Exercise:
In the records below, how many lines hold the string "will"? Give only the number.
Supplied data START
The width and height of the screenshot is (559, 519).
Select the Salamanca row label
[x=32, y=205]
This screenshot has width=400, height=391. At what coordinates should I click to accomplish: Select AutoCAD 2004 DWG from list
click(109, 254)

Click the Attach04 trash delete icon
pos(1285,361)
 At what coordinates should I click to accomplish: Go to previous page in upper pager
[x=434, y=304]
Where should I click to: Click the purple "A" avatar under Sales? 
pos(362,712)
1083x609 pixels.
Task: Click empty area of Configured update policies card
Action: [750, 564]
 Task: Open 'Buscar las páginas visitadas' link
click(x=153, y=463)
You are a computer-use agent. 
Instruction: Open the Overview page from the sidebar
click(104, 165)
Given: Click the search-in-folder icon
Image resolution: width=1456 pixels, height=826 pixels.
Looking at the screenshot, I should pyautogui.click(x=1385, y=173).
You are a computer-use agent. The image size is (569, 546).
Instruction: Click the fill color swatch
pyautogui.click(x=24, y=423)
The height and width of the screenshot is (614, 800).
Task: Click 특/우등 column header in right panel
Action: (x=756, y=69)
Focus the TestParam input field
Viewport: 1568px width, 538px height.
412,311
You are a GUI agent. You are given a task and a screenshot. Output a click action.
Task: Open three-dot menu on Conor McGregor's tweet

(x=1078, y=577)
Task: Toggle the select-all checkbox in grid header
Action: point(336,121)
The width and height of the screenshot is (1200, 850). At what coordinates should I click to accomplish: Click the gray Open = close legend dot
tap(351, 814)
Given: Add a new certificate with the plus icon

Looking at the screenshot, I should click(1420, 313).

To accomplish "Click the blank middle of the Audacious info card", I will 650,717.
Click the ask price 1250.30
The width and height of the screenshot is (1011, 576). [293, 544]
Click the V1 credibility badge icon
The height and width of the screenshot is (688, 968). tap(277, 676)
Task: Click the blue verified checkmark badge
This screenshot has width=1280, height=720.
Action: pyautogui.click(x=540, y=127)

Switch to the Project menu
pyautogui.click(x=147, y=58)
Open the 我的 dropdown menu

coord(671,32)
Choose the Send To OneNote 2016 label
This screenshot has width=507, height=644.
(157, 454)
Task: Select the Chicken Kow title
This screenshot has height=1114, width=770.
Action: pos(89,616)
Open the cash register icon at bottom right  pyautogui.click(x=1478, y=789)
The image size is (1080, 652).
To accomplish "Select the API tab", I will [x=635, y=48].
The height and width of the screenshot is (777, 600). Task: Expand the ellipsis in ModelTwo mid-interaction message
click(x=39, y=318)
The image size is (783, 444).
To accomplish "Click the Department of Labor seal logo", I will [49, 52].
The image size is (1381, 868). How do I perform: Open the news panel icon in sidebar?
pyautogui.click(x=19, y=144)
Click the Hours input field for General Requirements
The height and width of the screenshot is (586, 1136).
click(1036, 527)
Supplied data END
Task solution:
3